What is needed:
Print, word for word, the lines in the items below from the one containing "This screenshot has" through the one containing "click(54, 697)", and nothing else.

Data to process:

- - -

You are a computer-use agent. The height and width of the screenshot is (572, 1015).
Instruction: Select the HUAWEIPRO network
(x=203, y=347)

- - -

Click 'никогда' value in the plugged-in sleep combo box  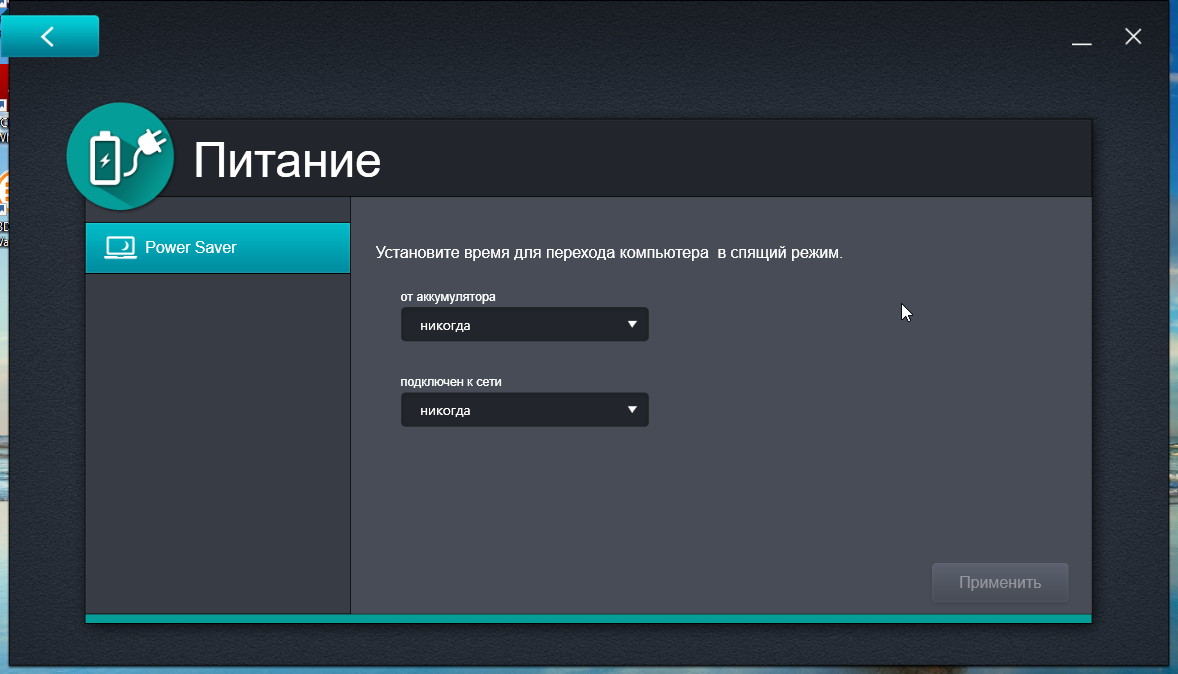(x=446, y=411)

- - -

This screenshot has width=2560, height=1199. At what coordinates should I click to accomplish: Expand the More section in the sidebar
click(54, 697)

- - -

Final result:
This screenshot has width=2560, height=1199. At what coordinates should I click to accomplish: Expand the More section in the sidebar
click(54, 697)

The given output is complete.